En las obras mostradas en la
presentación, se refleja la idea de que la arquitectura puede interpretar el
contexto urbano adaptándose a él en vez de imponiéndose. Esta adecuación al
entorno es posible gracias a un análisis del municipio en el que se construye y
de sus tradiciones.
La elección de materiales no solo
cumple una función estructural o estética, sino que también cumplen una función
de conectar con las personas y la tradición. También ayuda a revitalizar la
vida en los pueblos al emplear métodos de construcción que se consideran
antiguos, donde la mano de obra es difícil de encontrar en las ciudades, pero
que en los pueblos todavía existe, reforzando así los oficios
tradicionales.
El uso de materiales
constructivos tradicionales no implica que la obra arquitectónica sea un calco
de los edificios que la rodean, si no que el juego de volúmenes y escalas es lo
que permite que se integre en el entorno.
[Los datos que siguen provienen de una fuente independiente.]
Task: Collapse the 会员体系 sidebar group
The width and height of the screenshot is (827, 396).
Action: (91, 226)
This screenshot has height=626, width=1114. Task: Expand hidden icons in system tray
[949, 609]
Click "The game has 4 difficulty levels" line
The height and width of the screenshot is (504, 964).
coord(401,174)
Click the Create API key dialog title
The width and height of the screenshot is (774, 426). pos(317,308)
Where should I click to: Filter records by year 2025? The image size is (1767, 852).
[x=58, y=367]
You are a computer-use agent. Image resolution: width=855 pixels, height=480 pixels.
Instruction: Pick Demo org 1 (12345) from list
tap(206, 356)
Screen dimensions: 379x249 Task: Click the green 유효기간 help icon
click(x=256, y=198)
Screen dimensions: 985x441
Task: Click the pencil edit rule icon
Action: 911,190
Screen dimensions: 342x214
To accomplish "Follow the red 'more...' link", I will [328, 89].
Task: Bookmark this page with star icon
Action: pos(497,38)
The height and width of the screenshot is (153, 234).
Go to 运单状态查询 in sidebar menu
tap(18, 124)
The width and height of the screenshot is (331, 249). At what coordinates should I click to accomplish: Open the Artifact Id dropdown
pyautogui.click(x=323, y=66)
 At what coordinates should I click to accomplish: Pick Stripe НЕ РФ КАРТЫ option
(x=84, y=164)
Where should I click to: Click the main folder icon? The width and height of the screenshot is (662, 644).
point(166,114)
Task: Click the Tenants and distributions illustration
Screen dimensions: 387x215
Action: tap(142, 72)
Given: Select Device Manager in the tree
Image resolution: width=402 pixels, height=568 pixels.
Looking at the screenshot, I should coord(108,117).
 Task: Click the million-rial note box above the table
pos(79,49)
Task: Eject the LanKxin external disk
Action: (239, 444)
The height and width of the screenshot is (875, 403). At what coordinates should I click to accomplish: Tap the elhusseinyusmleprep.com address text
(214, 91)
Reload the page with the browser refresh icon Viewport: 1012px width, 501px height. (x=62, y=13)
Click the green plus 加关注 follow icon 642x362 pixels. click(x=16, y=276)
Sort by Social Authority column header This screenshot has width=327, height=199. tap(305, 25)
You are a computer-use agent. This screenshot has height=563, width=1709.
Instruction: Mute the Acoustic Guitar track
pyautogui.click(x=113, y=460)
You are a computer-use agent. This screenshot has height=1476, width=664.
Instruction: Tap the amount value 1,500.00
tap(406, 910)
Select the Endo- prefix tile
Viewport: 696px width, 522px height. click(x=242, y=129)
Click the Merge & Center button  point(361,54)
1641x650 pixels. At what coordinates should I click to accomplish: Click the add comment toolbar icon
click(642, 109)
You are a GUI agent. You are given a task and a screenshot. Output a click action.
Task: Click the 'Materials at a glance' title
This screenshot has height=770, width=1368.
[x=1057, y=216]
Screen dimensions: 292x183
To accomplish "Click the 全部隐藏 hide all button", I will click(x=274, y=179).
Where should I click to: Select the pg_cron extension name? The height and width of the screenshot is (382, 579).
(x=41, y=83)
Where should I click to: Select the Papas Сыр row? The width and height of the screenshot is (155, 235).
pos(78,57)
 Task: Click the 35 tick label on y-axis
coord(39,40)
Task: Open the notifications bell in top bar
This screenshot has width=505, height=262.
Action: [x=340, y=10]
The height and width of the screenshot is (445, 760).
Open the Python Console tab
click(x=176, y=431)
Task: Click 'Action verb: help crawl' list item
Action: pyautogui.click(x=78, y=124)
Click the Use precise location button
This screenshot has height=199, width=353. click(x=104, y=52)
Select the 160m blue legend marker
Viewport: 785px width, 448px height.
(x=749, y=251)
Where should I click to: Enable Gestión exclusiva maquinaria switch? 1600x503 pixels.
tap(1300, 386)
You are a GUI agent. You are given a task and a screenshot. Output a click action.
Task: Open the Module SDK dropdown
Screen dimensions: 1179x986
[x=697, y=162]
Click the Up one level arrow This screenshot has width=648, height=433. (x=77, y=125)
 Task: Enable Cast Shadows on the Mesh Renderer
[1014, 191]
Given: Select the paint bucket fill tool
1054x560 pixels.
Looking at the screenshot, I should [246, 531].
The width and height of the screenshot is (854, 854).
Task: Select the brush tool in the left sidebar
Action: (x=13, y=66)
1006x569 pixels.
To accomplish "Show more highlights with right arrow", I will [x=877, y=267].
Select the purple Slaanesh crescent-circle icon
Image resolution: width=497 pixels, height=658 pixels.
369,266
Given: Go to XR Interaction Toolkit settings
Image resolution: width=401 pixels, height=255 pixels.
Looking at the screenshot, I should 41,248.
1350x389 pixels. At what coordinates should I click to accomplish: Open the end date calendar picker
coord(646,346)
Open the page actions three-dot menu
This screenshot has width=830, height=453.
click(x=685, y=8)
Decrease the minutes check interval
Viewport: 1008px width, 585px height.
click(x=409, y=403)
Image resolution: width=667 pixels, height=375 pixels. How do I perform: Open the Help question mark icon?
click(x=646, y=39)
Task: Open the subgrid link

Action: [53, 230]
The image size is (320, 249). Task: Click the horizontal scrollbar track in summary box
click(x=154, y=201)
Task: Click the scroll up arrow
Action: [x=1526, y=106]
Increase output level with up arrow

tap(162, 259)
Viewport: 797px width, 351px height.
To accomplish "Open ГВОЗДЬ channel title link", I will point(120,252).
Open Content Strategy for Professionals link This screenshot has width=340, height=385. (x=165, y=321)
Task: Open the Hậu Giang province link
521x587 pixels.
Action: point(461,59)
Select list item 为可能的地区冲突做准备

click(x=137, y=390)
Por ejemplo, en su obra de la Casa
Consistorial de Valverde de Campos, usa los retranqueos respecto a la fachada
principal para que se ajuste en altura a la vivienda que tiene en su medianera.
El empleo de grandes muros de piedra transmite cercanía y conecta con el resto
del pueblo, casi sin que se perciba el empleo de una losa quebrada en su
cubierta.
El lugar no es solo un
sitio físico como puede ser el pueblo, el terreno o el paisaje. El lugar se
construye a través del pensamiento, la historia, la cultura, las costumbres,
los materiales, etc. Esta mezcla de ideas es lo que hace que un espacio tenga significado.
El lugar también se construye a través de como lo pensamos y lo que entendemos
de él, y a partir de su interpretación se podrá hacer un proyecto que se
conecte con el pueblo tanto en lo físico como en la memoria.